Abuse Liability Profile of Three Substituted Tryptamines (2011)

  1. Jatelka
    J Pharmacol Exp Ther. 2011 Apr 7. [Epub ahead of print]

    Gatch MB, Forster MJ, Janowsky A, Eshleman A

    The abuse liability profile of three synthetic hallucinogens, N,N-diisopropyltryptamine (DIPT), 5-methoxy-N,N-diethyltryptamine (5-MeO-DET), and 5-methoxy-α-methyltryptamine (5-MeO-AMT) was tested in rats trained to discriminate hallucinogenic and psychostimulant compounds, including cocaine, methamphetamine, 3,4-methylenedioxymethylamphetamine (MDMA), lysergic acid diethylamide (LSD), (-)-2,5-dimethoxy-4-methylamphetamine (DOM), and dimethyltryptamine (DMT). Because abused hallucinogens act at 5-HT1A and 5-HT2A receptors, and abused psychostimulants act at monoamine transporters, binding and functional activities of DIPT, 5-MeO-DET, and 5-MeO-AMT at these sites were also tested.
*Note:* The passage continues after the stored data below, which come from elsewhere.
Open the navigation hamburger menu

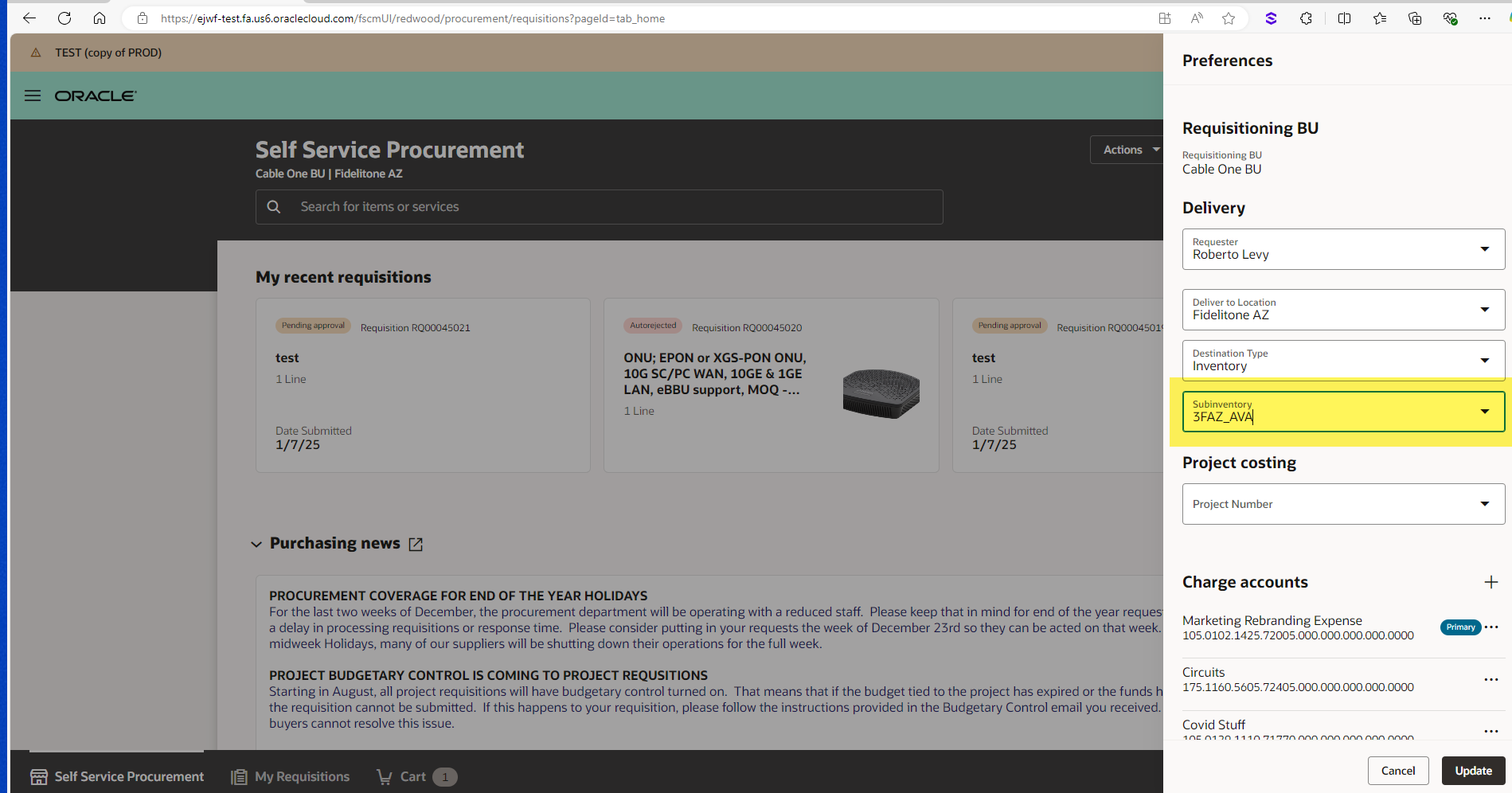point(33,96)
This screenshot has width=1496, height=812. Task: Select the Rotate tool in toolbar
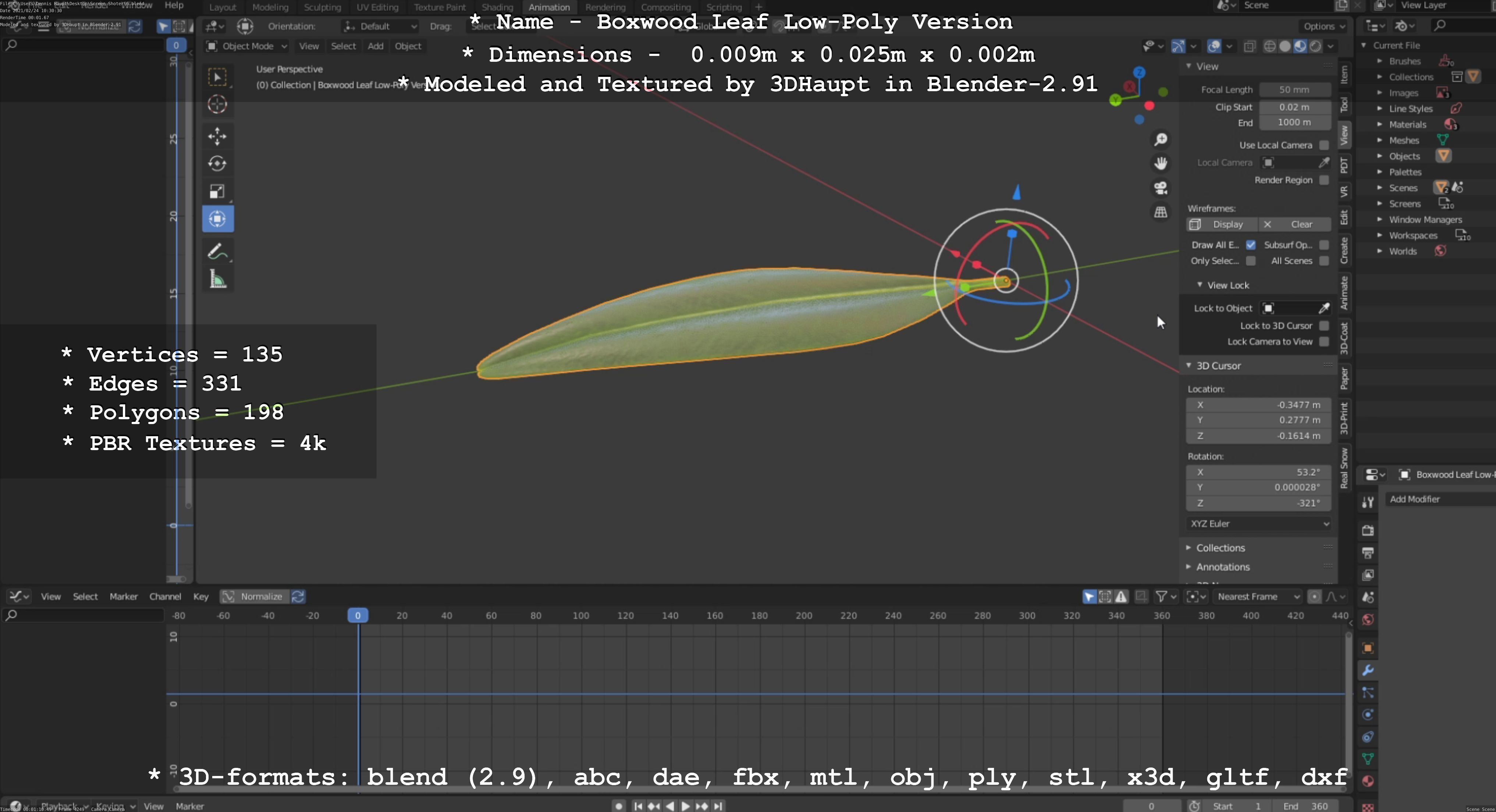(x=217, y=164)
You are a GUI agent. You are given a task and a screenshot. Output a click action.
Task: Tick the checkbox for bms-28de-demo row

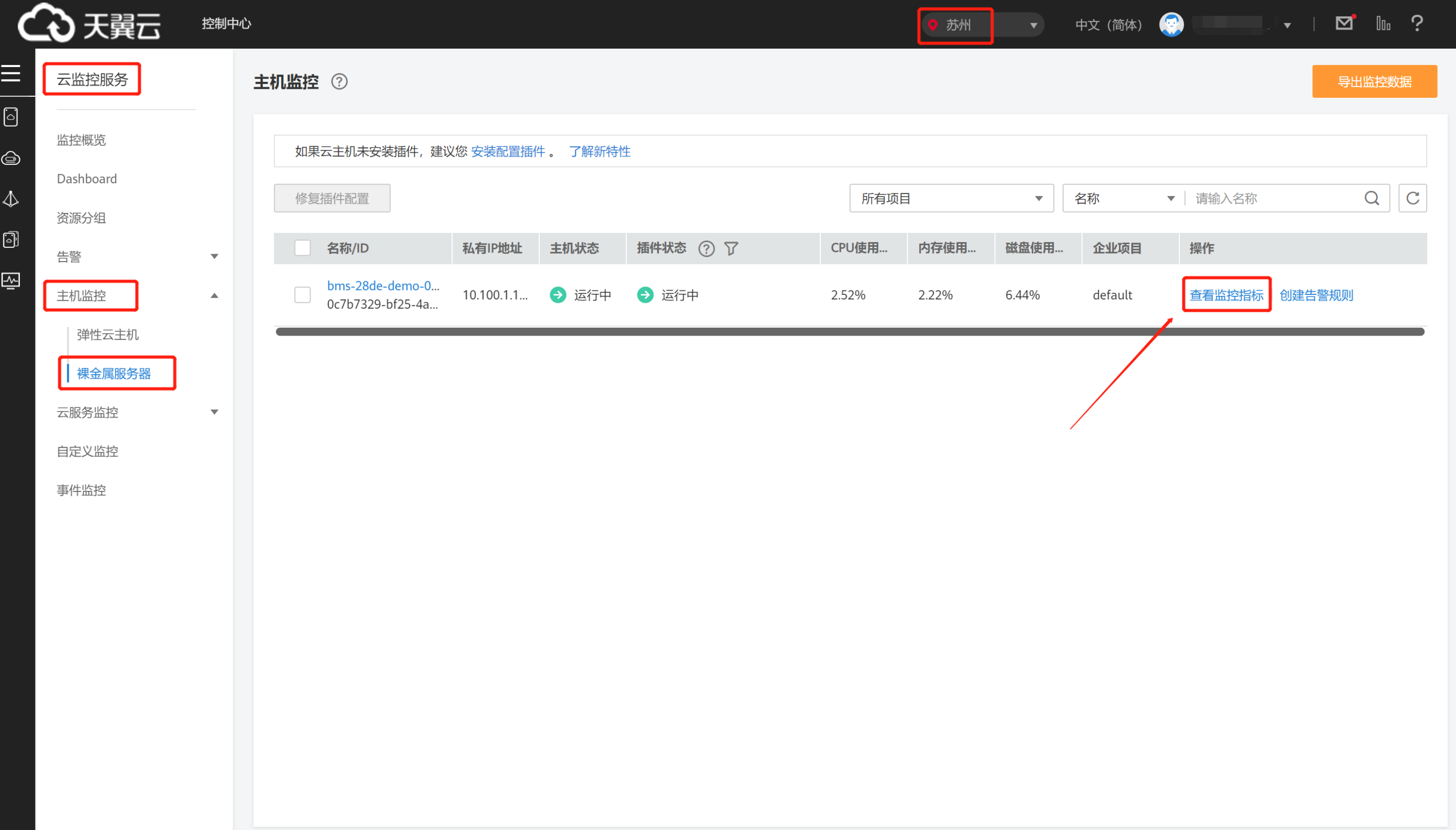(x=302, y=295)
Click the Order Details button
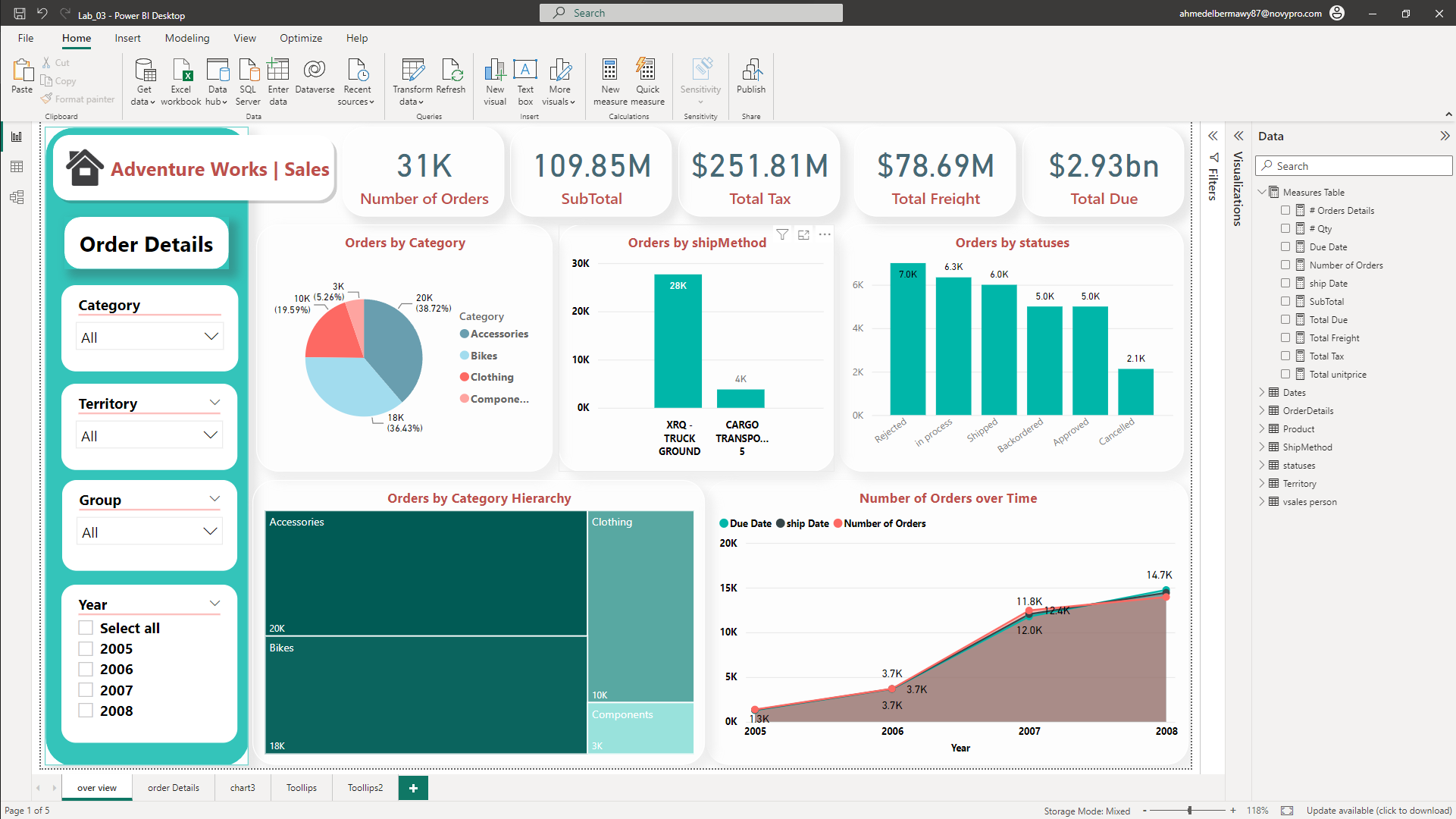1456x819 pixels. click(146, 244)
DIPT fully substituted in rats trained to discriminate DMT (ED50= 1.71 mg/kg) and DOM (ED50 = 1.94 mg/kg), but produced only 68% LSD-appropriate responding. 5-MeO-DET fully substituted for DMT (ED50 = 0.41 mg/kg) and produced 59% MDMA-appropriate responding. 5-MeO-AMT did not fully substitute for any of the training drugs, but produced 67% LSD-appropriate responding. None of the compounds produced substitution in rats trained to discriminate cocaine or methamphetamine. All three compounds showed activity at 5-HT1A and 5-HT2A receptors as well as blockade of reuptake by the serotonin transporter. In addition, 5-MeO-AMT produced low levels of serotonin release and low potency blockade of dopamine uptake. DIPT, 5-MeO-DET, and 5-MeO-AMT produced behavioral and receptor effects similar to those of abused hallucinogens, but were not similar to those of psychostimulants. DIPT and 5-MeO-DET may have abuse liability similar to known hallucinogens and may be hazardous as high doses produced activity and lethality.